What is the numpy.concatenate() function in Python?

Overview

The concatenate() function in Python is used to concatenate or join a sequence of input arrays along an existing axis.

Syntax

numpy.concatenate((a1, a2, ...), axis=0, out=None, dtype=None, casting="same_kind")
Syntax for the numpy.concatenate() function

Parameter value

The concatenate() function takes the following parameter values.

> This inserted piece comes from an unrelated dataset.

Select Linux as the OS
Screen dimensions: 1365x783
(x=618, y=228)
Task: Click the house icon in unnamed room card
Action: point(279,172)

  • (a1, a2, ...): These are the input arrays to be concatenated. This is a required parameter.
  • axis: This is the given axis along which the input arrays will be joined. This is an optional parameter.
  • out: This is the destination path for the result. This is an optional parameter.
  • dtype: This is the data type of the desired output array. The value can be inferred from the data type of the input arrays. This is an optional parameter.
  • casting: This controls the kind of datacasting that may occur. This is an optional parameter.

Return value

The concatenate() function returns the concatenated array.

Example

import numpy as np
# creating input arrays
a = np.array([[1, 2, 3], [4, 5, 6]])
b = np.array([[7, 8, 9]])
# concatenating the arrays
myarray = np.concatenate((a,b), axis=0)
# printing the concatenated array
print(myarray)

Explanation

  • Line 1: We import the numpy module.
  • Lines 3–4: We create input arrays, a and b, using the np.array() function.
  • Line 7: We concatenate the input arrays using the np.concatenate() function. The result is assigned to a variable, myarray.
  • Line 10: We print the concatenated array, myarray.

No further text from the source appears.